Look through the entries and count each line that includes the string "computer". Reply with the number alone.

[Dataset records]
-----

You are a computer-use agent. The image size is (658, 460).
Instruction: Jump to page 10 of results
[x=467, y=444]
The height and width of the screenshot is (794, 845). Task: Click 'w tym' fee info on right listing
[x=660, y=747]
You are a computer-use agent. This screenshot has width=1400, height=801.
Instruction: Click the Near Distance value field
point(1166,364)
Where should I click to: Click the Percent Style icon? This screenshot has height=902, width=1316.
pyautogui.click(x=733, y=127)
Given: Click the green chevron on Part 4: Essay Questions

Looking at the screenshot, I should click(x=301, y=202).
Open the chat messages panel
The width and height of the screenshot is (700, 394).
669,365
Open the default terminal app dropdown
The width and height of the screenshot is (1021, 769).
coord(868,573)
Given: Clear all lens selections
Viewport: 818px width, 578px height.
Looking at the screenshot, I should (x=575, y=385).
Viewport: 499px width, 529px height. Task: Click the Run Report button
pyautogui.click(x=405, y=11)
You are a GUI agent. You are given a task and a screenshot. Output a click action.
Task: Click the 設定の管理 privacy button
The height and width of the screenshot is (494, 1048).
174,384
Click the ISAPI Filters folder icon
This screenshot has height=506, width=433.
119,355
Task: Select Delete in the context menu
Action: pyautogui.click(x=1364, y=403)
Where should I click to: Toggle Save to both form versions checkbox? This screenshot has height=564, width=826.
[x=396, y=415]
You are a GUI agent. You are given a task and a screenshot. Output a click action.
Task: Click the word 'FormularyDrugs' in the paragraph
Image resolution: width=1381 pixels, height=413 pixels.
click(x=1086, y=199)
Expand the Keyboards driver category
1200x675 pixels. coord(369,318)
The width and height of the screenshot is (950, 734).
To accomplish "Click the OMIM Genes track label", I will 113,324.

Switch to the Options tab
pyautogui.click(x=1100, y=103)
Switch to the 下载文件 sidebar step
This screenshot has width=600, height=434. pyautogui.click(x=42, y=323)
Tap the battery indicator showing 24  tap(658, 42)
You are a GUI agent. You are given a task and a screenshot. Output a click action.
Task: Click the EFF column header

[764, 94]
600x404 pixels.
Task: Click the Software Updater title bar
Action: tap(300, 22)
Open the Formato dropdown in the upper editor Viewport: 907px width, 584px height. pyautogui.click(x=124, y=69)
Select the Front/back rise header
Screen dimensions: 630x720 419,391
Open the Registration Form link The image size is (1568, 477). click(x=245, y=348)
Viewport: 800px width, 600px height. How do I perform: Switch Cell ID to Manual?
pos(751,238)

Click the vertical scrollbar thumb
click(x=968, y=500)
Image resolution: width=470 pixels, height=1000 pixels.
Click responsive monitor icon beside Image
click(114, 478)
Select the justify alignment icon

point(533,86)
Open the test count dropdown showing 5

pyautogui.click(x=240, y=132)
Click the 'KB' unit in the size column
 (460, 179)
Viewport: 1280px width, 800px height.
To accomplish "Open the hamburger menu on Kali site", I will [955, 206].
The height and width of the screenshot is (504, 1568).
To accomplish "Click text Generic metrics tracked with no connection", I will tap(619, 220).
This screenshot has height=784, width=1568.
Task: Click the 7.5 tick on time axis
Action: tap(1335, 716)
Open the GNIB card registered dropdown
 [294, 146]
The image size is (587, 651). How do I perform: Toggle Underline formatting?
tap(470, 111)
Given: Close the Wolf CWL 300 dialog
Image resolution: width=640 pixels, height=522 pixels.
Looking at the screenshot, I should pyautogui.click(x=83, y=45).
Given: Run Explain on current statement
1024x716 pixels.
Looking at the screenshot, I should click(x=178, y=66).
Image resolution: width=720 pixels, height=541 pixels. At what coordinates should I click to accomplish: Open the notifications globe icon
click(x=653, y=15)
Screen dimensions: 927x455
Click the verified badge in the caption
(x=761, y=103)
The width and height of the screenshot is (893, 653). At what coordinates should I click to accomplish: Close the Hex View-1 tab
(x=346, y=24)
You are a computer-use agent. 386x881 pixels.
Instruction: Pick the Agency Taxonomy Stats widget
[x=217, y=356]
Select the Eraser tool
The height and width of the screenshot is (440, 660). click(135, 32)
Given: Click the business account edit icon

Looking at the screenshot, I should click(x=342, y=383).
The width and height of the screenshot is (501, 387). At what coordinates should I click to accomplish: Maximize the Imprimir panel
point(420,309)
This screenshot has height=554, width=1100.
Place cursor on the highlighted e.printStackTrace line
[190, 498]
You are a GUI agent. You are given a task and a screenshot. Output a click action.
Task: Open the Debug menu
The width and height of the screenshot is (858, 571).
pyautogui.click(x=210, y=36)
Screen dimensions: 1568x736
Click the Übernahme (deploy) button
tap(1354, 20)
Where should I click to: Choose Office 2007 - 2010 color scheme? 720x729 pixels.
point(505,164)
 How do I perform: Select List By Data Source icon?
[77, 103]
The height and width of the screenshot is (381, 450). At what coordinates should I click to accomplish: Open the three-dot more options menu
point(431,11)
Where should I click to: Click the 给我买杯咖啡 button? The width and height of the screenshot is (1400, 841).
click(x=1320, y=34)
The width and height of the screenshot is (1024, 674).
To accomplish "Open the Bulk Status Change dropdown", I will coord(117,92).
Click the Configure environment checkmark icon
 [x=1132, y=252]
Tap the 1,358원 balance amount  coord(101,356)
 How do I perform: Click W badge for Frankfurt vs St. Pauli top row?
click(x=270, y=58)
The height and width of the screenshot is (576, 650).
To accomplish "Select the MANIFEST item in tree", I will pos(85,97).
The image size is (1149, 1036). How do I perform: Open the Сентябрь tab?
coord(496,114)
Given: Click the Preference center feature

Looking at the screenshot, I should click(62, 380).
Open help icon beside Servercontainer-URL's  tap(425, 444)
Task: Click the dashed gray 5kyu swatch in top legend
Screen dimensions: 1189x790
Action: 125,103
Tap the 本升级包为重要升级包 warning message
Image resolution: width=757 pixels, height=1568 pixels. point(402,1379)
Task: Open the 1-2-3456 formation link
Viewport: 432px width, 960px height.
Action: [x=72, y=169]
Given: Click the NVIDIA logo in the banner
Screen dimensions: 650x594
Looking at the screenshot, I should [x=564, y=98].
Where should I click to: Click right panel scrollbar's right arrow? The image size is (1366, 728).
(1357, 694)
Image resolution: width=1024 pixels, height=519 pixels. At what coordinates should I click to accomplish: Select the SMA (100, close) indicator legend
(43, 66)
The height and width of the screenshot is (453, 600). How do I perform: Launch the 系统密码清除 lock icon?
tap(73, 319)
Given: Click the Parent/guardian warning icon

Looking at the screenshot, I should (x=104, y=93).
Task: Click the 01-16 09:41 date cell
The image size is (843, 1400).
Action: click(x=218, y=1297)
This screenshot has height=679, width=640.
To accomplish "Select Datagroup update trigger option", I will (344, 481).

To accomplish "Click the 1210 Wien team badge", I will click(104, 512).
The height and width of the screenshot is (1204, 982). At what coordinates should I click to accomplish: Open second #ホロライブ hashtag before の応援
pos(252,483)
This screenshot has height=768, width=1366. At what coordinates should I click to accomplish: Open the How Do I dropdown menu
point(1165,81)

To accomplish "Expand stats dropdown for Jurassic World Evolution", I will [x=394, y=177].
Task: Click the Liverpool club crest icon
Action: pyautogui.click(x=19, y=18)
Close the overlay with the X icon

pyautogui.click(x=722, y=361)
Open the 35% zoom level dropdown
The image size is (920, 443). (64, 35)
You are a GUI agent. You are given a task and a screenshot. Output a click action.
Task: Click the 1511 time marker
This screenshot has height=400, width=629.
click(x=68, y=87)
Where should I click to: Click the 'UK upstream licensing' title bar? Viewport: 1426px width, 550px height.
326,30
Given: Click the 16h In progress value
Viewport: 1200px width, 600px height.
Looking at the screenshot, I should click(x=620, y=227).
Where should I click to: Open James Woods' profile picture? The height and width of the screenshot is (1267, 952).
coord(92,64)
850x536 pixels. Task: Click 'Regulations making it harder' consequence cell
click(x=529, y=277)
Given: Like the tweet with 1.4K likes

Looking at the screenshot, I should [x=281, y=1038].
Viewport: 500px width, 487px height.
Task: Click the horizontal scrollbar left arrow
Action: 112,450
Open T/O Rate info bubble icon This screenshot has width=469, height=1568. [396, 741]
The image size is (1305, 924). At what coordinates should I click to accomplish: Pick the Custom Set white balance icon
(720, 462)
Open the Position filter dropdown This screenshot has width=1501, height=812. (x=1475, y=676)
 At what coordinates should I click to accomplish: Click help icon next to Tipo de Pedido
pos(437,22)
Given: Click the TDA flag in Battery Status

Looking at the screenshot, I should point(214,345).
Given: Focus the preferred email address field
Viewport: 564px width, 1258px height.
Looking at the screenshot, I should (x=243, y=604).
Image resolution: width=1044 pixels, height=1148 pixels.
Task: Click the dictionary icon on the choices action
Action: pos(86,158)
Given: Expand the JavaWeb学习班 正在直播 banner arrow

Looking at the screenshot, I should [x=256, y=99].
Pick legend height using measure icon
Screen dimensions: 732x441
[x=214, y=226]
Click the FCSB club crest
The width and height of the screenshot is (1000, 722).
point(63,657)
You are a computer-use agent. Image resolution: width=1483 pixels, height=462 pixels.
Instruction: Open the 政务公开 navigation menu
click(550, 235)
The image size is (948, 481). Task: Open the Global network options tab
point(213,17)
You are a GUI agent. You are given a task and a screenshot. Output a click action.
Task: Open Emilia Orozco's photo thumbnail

-----

- **Final answer**
4